Date: Fri, 9 Jul 2010 13:01:59 -0500
Reply-To: Kevin Myers <KevinMyers@AUSTIN.RR.COM>
Sender: "SAS(r) Discussion" <SAS-L@LISTSERV.UGA.EDU>
From: Kevin Myers <KevinMyers@AUSTIN.RR.COM>
Subject: Re: Where Clause on Sorted Dataset (was Re: The expensive INTNX
function (was: Pass date values))
Content-Type: text/plain; format=flowed; charset="iso-8859-1";
reply-type=original
Paul -
Actually it's quite easy to verify sorted-ness during the binary search,
which also prevents any potential infinite looping.
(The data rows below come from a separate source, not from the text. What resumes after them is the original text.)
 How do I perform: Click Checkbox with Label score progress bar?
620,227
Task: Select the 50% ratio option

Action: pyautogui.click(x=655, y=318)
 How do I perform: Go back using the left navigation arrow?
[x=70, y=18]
This approach does not
*guarantee* that the data is actually 100% sorted, but is adequate in my
opinion. There are other areas where SAS empoys a similar level of "trust"
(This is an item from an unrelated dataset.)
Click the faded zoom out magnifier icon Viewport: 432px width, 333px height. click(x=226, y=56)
in the SORTEDBY metadata (as exhibited by your SORT example), though I
believe there may be some options for controlling this behavior.
Finally, the SORTEDBY metadata is always correct if SAS software put it
there automatically. The only case where it's wrong is if the user forces
the SORTEDBY attribute onto a dataset that isn't actually sorted (as in your
example). And really, if they did that, then that's their problem, and that
shouldn't hold the rest of us back from a substantially beneficial
performance enhancement.
s/KAM
----- Original Message -----
From: "Paul Dorfman" <sashole@BELLSOUTH.NET>
To: <SAS-L@LISTSERV.UGA.EDU>; "Kevin A. Myers" <KevinMyers@AUSTIN.RR.COM>
Sent: Friday, July 09, 2010 12:36
Subject: Re: Where Clause on Sorted Dataset (was Re: The expensive INTNX
function (was: Pass date values))
> On Thu, 8 Jul 2010 12:23:10 -0500, Kevin Myers <KevinMyers@AUSTIN.RR.COM>
> wrote:
>
>>In the case of a sorted data set, I would *hope* that SAS would search for
>>the first matching record by using a *binary*, rather than sequential,
>>search. If that isn't the case, then someone needs to suggest using a
>>binary search to locate the first matching observation as a performance
>>enhancement.
>
> Kevin,
>
> One problem with this is that the only indication that a data set *might*
> be
> sorted is SORTEDBY=, but its being set in no way guarantees that the file
> is
> actually physically ordered by the key(s) listed:
>
> data test (sortedby = key) ;
> do key = 9, 1, 3, 2, 8, 5 ;
> output ;
> end ;
> run ;
>
> Look at the table TEST's properties, and the metadata plainly tells you
> the
> data set is sorted by KEY. (It reminds me of the old Bob Virgile's puzzle,
> where a file similar to the above was explicitly sorted and the ensuing
> step
> whose BY statement relied on the sort order would fail because the
> SORTEDBY=
> fooled SORT used without FORCE option into doing nothing:
>
> 8 proc sort data = test ;
> 9 by key ;
> 10 run ;
> NOTE: Input data set is already sorted, no sorting done.)
>
> So if SAS were to infer from SORTEDBY= that the file is indeed sorted and
> therefore "binary search" it, the search algorithm will either (a) enter
> an
> infinite loop, in which case you have at least some indication of the
> trouble, albeit at an ugly expense, or (b) finish perfectly well - in
> which
> case it will produce an erroneous result giving no token whatsoever that
> something wrong has happened and which is much more dangerous.
>
> Of course the underlying software can easily check beforehand if the file
> is
> in fact physically in order, but this will be tantamount to a whole pass
> through the file, thereby defeating the reason for using the binary search
> in the first place.
>
> The only way out of the SORTEDBY= trap would be for SAS to create a system
> option banning SORTEDBY from being set by anything but a successfully
> executed SORT or ORDER BY. Then if SORTEDBY= were set the binary search
> against the keys listed under it could be used securely.
>
> Kind regards
> ------------
> Paul Dorfman
> Jax, FL
> ------------
>
|